Pre-visit planning can include social stories to teach the patient what to expect when they participate in an office visit, biological specimen collection, or imaging study. If a patient is particularly fearful of blood draws, IV placement or vaccines, a topical anesthetic cream can be ordered ahead of the visit and caregivers can apply this to the area where the needle will be placed 60 minutes before the appointment time. Just before a needle stick, a distraction device called a “Buzzy” (a vibrating plastic bee attached to a small ice pack) can be applied to the skin on the upper arm, above where the needle will be inserted, to interfere with pain signals. Technology can be an effective distraction, so you might recommend a patient bring a computer tablet to watch a show or play a game. If electronic devices are not available, a comforting item such as a favorite stuffed animal can be helpful. Although non-pharmacologic approaches are safest, there are some patients who have such significant anxiety with blood draws or other procedures that they require oral medication to receive care. A low dose of a benzodiazepine given 60-90 minutes before a blood draw or office visit can allow the patient to complete the visit or procedure. It is important to be aware of benzodiazepines’ sedative effects, so use them with caution. If a benzodiazepine must be used, have a wheelchair available if needed to safely transport the patient around the clinic and to and from their vehicle.

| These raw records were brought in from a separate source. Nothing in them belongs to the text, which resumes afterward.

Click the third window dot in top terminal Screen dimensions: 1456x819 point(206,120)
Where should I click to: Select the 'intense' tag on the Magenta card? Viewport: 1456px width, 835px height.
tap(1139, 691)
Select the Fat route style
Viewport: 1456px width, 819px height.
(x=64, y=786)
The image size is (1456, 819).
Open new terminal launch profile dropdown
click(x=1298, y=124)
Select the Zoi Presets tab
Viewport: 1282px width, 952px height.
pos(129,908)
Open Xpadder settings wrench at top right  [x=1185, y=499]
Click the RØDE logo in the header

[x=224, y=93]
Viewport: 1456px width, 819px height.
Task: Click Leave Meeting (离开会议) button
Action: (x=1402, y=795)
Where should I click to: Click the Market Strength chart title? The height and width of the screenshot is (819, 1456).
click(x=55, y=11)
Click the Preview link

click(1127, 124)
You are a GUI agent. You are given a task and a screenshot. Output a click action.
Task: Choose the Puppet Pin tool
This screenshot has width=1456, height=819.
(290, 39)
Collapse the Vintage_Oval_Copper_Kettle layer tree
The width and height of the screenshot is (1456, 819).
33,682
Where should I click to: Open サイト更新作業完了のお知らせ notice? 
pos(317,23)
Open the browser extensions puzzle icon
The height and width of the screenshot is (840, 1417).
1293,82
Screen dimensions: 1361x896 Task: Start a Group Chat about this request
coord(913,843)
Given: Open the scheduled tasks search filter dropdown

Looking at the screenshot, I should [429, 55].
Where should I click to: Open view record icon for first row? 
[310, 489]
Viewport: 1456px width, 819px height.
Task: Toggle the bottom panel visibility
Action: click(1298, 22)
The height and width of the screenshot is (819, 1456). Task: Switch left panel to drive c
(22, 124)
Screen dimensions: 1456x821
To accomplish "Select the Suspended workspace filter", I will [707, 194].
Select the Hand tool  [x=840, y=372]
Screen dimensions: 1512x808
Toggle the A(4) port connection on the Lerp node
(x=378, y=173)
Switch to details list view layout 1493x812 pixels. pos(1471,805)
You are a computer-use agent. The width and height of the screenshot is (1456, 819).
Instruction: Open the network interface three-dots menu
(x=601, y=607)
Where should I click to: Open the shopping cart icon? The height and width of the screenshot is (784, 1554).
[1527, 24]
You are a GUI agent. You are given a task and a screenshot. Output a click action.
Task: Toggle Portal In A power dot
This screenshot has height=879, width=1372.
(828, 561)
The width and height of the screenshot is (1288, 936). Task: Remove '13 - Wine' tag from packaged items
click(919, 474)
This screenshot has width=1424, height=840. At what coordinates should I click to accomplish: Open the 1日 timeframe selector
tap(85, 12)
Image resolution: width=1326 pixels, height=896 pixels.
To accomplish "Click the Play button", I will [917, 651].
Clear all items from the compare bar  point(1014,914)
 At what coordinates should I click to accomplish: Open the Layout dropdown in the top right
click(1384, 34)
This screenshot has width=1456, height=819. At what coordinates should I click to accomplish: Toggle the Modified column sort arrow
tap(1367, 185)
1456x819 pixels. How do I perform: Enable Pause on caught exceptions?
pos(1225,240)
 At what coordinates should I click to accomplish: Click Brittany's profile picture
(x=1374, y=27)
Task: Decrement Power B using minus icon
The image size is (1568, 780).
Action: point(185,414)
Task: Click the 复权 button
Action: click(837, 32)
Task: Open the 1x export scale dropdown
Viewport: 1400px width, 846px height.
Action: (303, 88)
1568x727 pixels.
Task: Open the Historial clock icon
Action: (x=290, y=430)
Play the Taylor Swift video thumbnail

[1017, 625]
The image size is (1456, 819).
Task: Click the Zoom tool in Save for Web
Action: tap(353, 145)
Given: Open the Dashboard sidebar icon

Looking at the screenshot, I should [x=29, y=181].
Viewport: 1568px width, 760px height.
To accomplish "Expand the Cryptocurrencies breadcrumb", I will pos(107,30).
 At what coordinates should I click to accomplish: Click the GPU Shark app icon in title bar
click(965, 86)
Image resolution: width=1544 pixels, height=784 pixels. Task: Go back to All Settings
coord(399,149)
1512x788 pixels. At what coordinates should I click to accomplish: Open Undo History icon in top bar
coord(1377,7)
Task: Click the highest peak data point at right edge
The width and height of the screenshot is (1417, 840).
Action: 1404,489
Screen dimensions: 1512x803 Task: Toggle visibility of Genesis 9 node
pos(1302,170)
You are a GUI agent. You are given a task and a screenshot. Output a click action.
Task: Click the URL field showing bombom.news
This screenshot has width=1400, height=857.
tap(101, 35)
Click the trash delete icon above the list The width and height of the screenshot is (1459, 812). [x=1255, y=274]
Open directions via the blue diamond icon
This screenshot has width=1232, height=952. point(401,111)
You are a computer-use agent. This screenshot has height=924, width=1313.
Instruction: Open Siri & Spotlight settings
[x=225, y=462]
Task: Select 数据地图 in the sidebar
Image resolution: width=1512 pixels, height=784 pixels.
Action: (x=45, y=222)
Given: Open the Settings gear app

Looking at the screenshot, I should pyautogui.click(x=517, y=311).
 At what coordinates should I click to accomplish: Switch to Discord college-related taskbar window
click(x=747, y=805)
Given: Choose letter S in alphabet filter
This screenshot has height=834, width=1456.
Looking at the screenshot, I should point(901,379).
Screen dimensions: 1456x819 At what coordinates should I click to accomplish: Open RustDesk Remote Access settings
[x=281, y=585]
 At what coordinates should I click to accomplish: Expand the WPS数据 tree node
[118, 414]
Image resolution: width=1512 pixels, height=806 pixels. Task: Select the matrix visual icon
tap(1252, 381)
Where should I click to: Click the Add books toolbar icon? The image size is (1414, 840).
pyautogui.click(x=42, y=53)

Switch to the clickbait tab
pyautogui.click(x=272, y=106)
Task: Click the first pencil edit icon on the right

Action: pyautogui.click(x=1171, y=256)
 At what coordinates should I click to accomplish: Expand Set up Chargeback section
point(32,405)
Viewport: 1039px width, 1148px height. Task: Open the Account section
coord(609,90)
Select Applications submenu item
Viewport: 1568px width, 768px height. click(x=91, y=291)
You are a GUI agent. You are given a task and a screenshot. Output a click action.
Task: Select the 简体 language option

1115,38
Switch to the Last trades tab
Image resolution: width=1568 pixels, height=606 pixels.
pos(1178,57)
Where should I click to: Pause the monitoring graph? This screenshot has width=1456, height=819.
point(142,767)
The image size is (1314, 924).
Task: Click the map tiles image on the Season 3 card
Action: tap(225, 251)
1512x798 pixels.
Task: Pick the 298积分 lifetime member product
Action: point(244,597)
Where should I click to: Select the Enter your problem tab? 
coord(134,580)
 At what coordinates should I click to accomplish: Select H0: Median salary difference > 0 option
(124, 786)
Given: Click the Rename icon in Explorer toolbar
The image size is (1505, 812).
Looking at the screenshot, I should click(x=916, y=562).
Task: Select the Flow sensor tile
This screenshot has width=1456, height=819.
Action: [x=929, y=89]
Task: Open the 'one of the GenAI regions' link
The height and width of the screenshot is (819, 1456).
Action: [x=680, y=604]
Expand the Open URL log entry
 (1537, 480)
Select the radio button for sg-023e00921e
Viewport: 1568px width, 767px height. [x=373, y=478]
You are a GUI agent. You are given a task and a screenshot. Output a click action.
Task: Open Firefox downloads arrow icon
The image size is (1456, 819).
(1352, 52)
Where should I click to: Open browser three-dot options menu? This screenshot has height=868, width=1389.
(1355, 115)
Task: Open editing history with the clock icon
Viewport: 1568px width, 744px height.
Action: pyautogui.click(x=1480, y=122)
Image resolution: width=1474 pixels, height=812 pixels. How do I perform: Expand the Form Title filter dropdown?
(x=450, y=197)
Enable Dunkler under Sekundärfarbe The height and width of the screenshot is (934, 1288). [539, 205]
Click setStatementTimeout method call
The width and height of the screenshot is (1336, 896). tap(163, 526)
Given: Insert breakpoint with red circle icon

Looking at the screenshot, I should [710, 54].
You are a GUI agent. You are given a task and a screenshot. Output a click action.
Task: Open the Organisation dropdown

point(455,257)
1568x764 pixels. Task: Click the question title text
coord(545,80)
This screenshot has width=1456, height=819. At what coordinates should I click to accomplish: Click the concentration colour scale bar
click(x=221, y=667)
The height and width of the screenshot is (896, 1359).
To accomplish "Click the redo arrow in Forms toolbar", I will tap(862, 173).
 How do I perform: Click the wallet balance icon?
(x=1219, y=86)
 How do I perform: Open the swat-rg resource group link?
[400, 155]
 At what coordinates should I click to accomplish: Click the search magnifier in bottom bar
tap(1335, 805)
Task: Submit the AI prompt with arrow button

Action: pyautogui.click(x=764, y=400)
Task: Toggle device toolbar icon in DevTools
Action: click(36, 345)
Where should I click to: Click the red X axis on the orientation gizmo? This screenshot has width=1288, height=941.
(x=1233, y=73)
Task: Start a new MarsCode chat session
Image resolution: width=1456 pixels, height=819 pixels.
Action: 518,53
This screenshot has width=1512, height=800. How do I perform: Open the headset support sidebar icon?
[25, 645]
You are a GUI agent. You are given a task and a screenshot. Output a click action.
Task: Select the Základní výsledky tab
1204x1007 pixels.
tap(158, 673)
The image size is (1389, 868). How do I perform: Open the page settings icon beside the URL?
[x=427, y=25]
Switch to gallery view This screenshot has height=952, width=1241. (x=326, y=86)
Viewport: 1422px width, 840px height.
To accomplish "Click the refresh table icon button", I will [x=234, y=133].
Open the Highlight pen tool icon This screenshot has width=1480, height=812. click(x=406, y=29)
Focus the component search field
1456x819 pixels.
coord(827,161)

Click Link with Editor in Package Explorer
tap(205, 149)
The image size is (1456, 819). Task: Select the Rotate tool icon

Another form of pre-visit planning is encouraging patients to complete a “health passport” and bring it with them. Creating this document gives the patient an opportunity to document their medical history outside of a time-sensitive medical appointment, clarify communication preferences, describe pain signals, and explain how they complete activities of daily living. The health passport is especially valuable when patients see new healthcare professionals, visit the emergency room, or are admitted to the hospital. You can access a printable health passport to share with patients here.

Telehealth Visits

Despite the accommodations listed above, some patients will still struggle to come into the office for a visit. This may be due to anxiety, past trauma related to medical care, or limited mobility. In these instances, it is very helpful to offer telehealth visits. Although these visits are not possible for every situation (such as when a physical exam is critical to the appointment), they can be useful for mental health follow-up visits and for older adults with Down syndrome and Alzheimer’s disease who have significant difficulty leaving the home. It is also a convenient option for those receiving palliative care or hospice services, for whom an office visit might be burdensome. If you decide to use telehealth in your practice, consider bringing the patient into the office for a physical exam at least once per year.[6]